**Text to read**:
|---|

SO ... anyone up for whatever I've got in an 84 GTI - AEB schematic/diagram/outline?
If you're bored, I mean.

Okay...for ANYONE using an AEB engine/engine managment...here is all you need to know. The wires I mention are from the AEB ECU.
1. Solid red - Hot 12V. NOT SWITCHED. This is the ECU's memory
2. Green/Yellow - Switched 12V. 10amp. Provide power for the injectors
3. Black/Blue - Switched 12V. 20amp. Terminal 15(when you turn the key on)
4. Red/Green - Switched 12V from the fuel pump relay. I just gave it switched 12V
5. Red/Blue - this went to pin 86 on the fuel pump relay. This gives the ECU control of the fuel pump relay - this provides the relay with a GROUND signal. 
6. K-wire to pull fault codes.
HTH,
Jason


----------



## redGTInj (Jul 6, 2003)

*Re: (vdubspeed)*

very nice write-up!
this is how you set up ur 20vt?


----------



## Red_2 (Aug 22, 2003)

Noted above!!
Thanks again vdubspeed!


----------



## 2doorV6 (Jan 29, 2003)

*Re: CE1 to AEB wiring (jhax)*

excellent write up


----------



## vdubspeed (Jul 19, 2002)

*Re: (redGTInj)*


_Quote, originally posted by *redGTInj* »_very nice write-up!
this is how you set up ur 20vt?

yup...drive it everyday http://****************.com/smile/emthup.gif


----------



## jhax (Aug 1, 2008)

very cool, i decided to go the standalone route to make life easier in the long run


----------



## vdubspeed (Jul 19, 2002)

*Re: (jhax)*


_Quote, originally posted by *jhax* »_very cool, i decided to go the standalone route to make life easier in the long run

that's an oxymoron.
running on stock management will always be easier especially with an AEB.
Standalone requires you to buy not only tunable setup but then you have to buy a wideband and tune it via the street or dyno.
Yeah you can make great power but splicing in 6 wires and having a perfect idle in freezing weather or mid summer without any playing is what I wanted. 
And yes...I have a 16vT on standalone so I know both sides of the coin.


----------



## jhax (Aug 1, 2008)

no doubt, but when you live out in the middle of nowhere where the nearest immobilizer is 6 hours away kind of a pain. i actually picked up an AWP engine and everything that i need. i am at the tuning stages now


----------



## Mykul01 (Mar 3, 2011)

|---|

**Given material**:

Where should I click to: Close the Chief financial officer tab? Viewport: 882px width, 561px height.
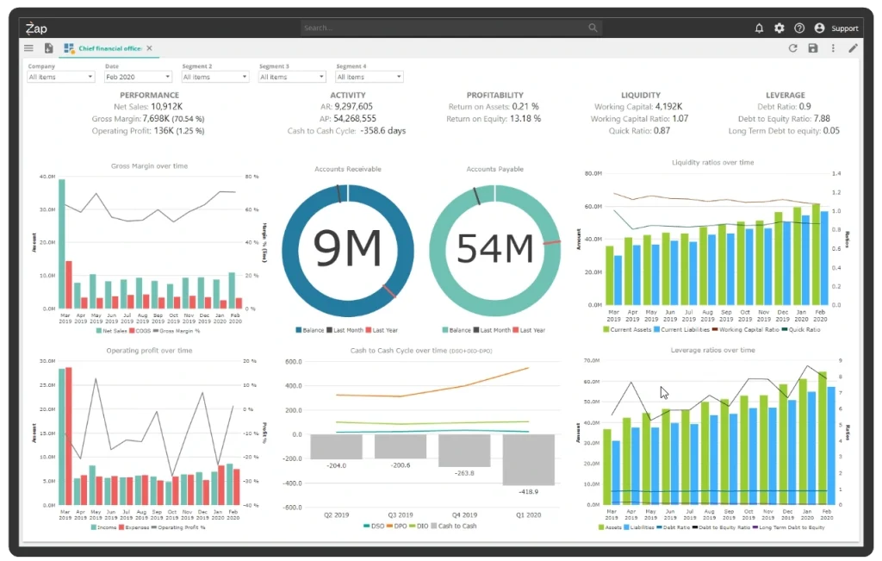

|---|

**To do**:
[a] In the AEB wiring thread, why does vdubspeed call choosing a standalone system "to make life easier in the long run" an oxymoron? Answer in one to three sentences.
[b] Answer these questions about the AEB wiring thread:
(i) What amperage is given for the Green/Yellow wire?
(ii) What is the K-wire used for?
(iii) What engine did jhax pick up?
[c] Write the next portion of the AEB wiring thread, beginning after its last line.

**Responses**:
[a] He says running on stock management will always be easier, especially with an AEB. A standalone system requires buying a tunable setup and a wideband and then tuning it on the street or on a dyno. With the stock ECU, he only had to splice in six wires to get a perfect idle in freezing weather or mid-summer without further adjustment.

[b]
(i) 10 amps.
(ii) Pulling fault codes.
(iii) An AWP engine.

[c]
jhax said:


> Hey all, well once again my bored adventures have led me to create an AEB to CE1 wiring chart, if someone could help me and reassure that all of the ones with ???????'s are correct on here http://www.a2resource.com/electrical/CE1.html fill in the blanks if you can.
> Thanks
> 
> 
> ...


Im looking for the K line on my wiring harness and my yellow port has two Green/black wires. One is bigger than the other. Like a 14 gauge and an 18 gauge but two green w/ black stripes. Anyone know which one I use??


----------



## Deezy (Jan 3, 2009)

I have the usa wiring as well...


----------



## turtledub (May 10, 2006)

vdubspeed said:


> _Quote, originally posted by *Red_2* »_
> I'm counting on this!
> 
> 
> ...


This will come in handy...


----------



## jhax (Aug 1, 2008)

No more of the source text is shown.